# Third-Party Licenses

HolyClaude includes third-party software distributed within the Docker image.
Each component retains its original license. HolyClaude's own source code is
licensed under MIT (see LICENSE).

## CloudCLI (@cloudcli-ai/cloudcli)

- License: AGPL-3.0-or-later
- Copyright: CloudCLI UI Contributors
- Homepage: https://cloudcli.ai
- npm: https://www.npmjs.com/package/@cloudcli-ai/cloudcli
- Version: 1.36.0, installed from HolyClaude's vendored source-release tarball

CloudCLI is installed as a standalone program via npm and runs as an
independent process managed by s6-overlay.

### Modification Notice

HolyClaude applies the following CloudCLI patches during the Docker build.
The exact commands are in the Dockerfile, and missing patch anchors fail the
build.

- Self-update guard: blocks CloudCLI's npm update path in both CLI and web API
  surfaces so HolyClaude's patched runtime is not replaced inside a running
  container.
- Codex permission-mode compatibility backport: adds HolyClaude's
  `HOLYCLAUDE_CODEX_CHAT_PERMISSION_MODE` runtime mapping for CloudCLI Codex
  chat, including `default`, `acceptEdits`, and `bypassPermissions` modes.
- Apprise notification bridge: sends CloudCLI Codex run completion and failure
  lifecycle events from CloudCLI's notification orchestrator through
  HolyClaude's existing `/usr/local/bin/notify.py` hook.
- Codex completion guard: keeps provider-normalized Codex `turn_complete`
  events aligned with the successful final completion payload.
- Build-time upstream checks: verify CloudCLI's WebSocket binary-frame handling
  provider model command flow, Codex final exit codes, Apprise call sites, and
  Codex provider completion fields are present in the compiled runtime.

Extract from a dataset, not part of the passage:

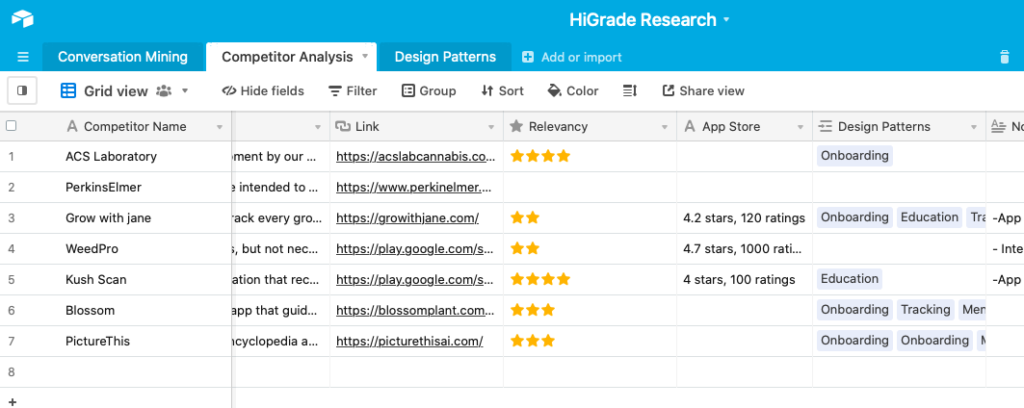Screen dimensions: 1024x408
Task: Open the row height icon
Action: [x=630, y=91]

The unmodified upstream package is available from the links above, and the
HolyClaude modifications are visible in the public Dockerfile.

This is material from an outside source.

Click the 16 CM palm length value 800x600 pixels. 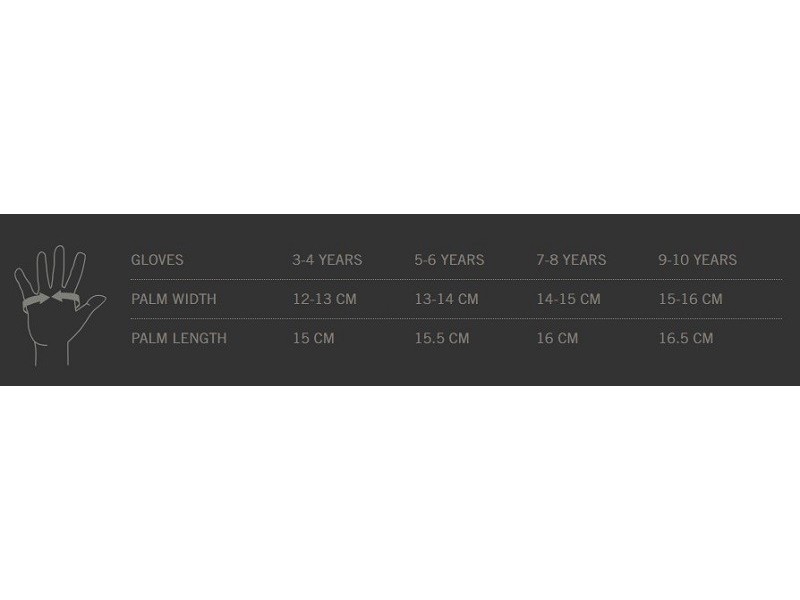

### Bundled CloudCLI Plugins

HolyClaude builds and enables these CloudCLI plugins in the image:

- `project-stats`: https://github.com/cloudcli-ai/cloudcli-plugin-starter,
  pinned to commit `4895cd3fd33362471e739b786493aba048487bcc`.
- `web-terminal`: https://github.com/cloudcli-ai/cloudcli-plugin-terminal,
  pinned to commit `8aa41f614c216d961e7c0d9c3e67982c6b2d9da3`.

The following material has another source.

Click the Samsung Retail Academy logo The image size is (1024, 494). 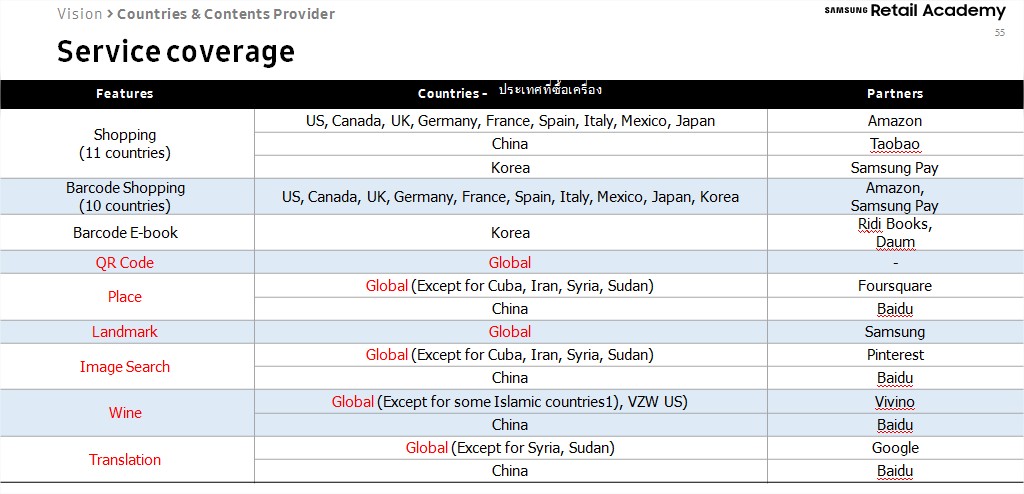point(914,10)
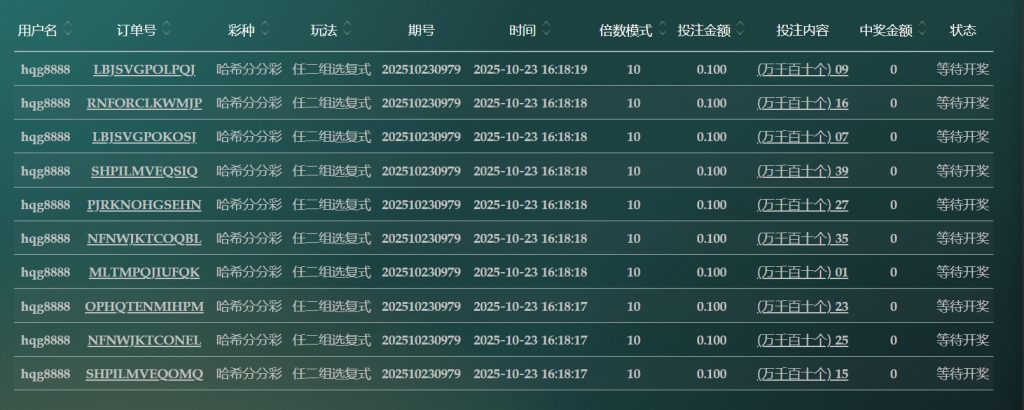Click bet content (万千百十个) 15
Viewport: 1024px width, 410px height.
pyautogui.click(x=802, y=374)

Each plugin remains under its upstream license. Inspect the plugin repositories
for their source and license files.

HolyClaude patches the pinned `web-terminal` plugin during the Docker build so
PTY output is decoded safely before it reaches xterm.js, the default terminal
font stack includes broader fallbacks, and WebGL rendering can be disabled per
browser with `localStorage['web-terminal-disable-webgl'] = 'true'`.

## s6-overlay

- License: ISC
- Source: https://github.com/just-containers/s6-overlay
- Version: 3.2.3.0

## OpenSSH

- License: BSD-style
- Source: https://www.openssh.com/
- Debian package: `openssh-client`, `openssh-server`

OpenSSH provides outbound SSH client support and the optional key-only `sshd`
service. HolyClaude keeps `sshd` disabled by default.

## Mosh

- License: GPL-3.0-or-later
- Source: https://mosh.org/
- Debian package: `mosh`

Mosh provides the optional roaming terminal path. HolyClaude gates
`mosh-server` behind `HOLYCLAUDE_MOSH_ENABLE=true`.

## Node.js

- License: MIT
- Source: https://github.com/nodejs/node
- Version: 26.4.0 base image

## Desloppify

- License: OSNL-0.2
- Copyright: Peter O'Malley
- Source: https://github.com/peteromallet/desloppify
- PyPI: https://pypi.org/project/desloppify/
- Version: 1.0, installed in both image variants

Desloppify is installed as a passive CLI. HolyClaude does not run scans,
create `.desloppify/`, or modify project files unless a user runs Desloppify.

## Pi Coding Agent (@earendil-works/pi-coding-agent)

- License: MIT
- Source: https://github.com/earendil-works/pi
- npm: https://www.npmjs.com/package/@earendil-works/pi-coding-agent
- Version: 0.80.3, installed in the full image only

For a complete list of installed packages and their licenses, inspect the
Docker image directly or refer to the Dockerfile.